One of the criticisms made by the Court of Appeal was that the trial judge imposed a burden upon Mr Perry to prove not only would he have brought a services claim but that it would be successful.  The Supreme Court disagreed that this was the trial judge’s intention and took the view that no such burden was placed upon claimant’s alleging a lost opportunity to bring a claim.  This is an important clarification relating to the burden of proof which claimants must satisfy where a loss of a chance is pursued.

When considering whether an appellate court can over turn a trial judge’s finding of fact the Supreme Court found that the Court of Appeal was not correct that this was “one of those very rare cases where an appellate court should interfere.”  The test remains that findings of fact may only be reversed if they are unsupported by the evidence and are critical to the decision, and in this regard, the Supreme Court stated that whilst the views of the court of appeal ere persuasive and forcefully expressed reasons why they may have come to a different decision, “the very stringent test for appellate court interference was not met in this case”.

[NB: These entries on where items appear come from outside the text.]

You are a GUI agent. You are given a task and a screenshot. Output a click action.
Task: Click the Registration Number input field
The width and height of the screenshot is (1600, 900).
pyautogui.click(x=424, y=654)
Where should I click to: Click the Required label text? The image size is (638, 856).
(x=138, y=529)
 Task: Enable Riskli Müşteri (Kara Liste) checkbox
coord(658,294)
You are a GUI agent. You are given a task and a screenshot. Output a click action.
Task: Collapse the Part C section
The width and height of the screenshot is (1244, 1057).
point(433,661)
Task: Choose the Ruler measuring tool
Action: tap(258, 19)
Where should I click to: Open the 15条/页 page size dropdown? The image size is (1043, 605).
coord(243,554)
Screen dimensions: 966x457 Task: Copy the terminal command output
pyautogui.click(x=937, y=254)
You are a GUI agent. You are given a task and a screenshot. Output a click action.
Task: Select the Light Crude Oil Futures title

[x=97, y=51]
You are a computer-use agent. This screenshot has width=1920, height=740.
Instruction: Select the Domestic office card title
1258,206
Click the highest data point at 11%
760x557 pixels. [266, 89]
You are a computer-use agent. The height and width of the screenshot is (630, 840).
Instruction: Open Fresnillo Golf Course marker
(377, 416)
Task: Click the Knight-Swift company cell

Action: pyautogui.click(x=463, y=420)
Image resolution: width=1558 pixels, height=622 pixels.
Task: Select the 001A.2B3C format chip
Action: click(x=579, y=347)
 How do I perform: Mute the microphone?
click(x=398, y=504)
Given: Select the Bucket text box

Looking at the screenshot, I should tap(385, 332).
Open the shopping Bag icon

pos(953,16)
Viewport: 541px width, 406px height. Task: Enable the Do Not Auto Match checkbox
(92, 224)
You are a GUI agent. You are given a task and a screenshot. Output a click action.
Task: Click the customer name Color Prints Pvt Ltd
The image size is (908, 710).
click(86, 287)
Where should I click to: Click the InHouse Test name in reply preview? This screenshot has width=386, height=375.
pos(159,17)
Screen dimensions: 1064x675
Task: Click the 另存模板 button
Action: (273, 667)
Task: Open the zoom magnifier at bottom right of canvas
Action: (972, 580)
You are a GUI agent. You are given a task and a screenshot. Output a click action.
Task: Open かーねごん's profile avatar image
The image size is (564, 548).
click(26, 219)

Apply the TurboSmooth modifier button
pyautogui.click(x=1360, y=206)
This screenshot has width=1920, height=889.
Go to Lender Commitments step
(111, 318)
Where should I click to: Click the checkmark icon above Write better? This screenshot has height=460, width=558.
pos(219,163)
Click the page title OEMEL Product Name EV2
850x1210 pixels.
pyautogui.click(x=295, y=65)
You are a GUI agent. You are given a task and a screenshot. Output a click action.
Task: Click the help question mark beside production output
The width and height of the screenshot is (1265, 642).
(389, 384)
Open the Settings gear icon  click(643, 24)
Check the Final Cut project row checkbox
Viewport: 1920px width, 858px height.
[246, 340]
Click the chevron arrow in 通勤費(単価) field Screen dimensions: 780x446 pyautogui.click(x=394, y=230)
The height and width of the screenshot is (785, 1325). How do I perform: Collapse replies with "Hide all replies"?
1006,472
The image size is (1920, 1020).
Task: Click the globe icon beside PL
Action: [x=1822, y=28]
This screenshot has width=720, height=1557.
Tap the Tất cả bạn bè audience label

This case re-affirms that the correct approach to ‘loss of a chance’ claims is to identify whether the decision is based on a counter-factual or future analysis; if so, the rules relating to lost chance may apply and in these cases it is not usual to conduct a trial within a trial.  However, as in this case, if the issue to be determined is one which is factual and assessed on the balance of probabilities then that issue may be explored and subjected to the forensic vigour of a trial.

The case highlights the evidential difficulties which claimants often face in respect of causation where it is necessary for them to prove facts on the balance of probabilities.  Claimants may be put to proof of all facts however historic.

One of the key issues in this case is that there was a less rigorous approach to compensation claims for VWF which meant that some claims which would not ordinarily have succeeded at trial will have resulted in claimants receiving compensation.  However, where a claimant loses an opportunity to participate in the scheme this less rigorous approach to compensation does not assist them if their claim is not honest.  The Supreme Court found that just as the nuisance value of a claim falls outside the scope of lost opportunity cases, so do dishonest cases.  The Court stated that it “simply has no business rewarding dishonest claimants”.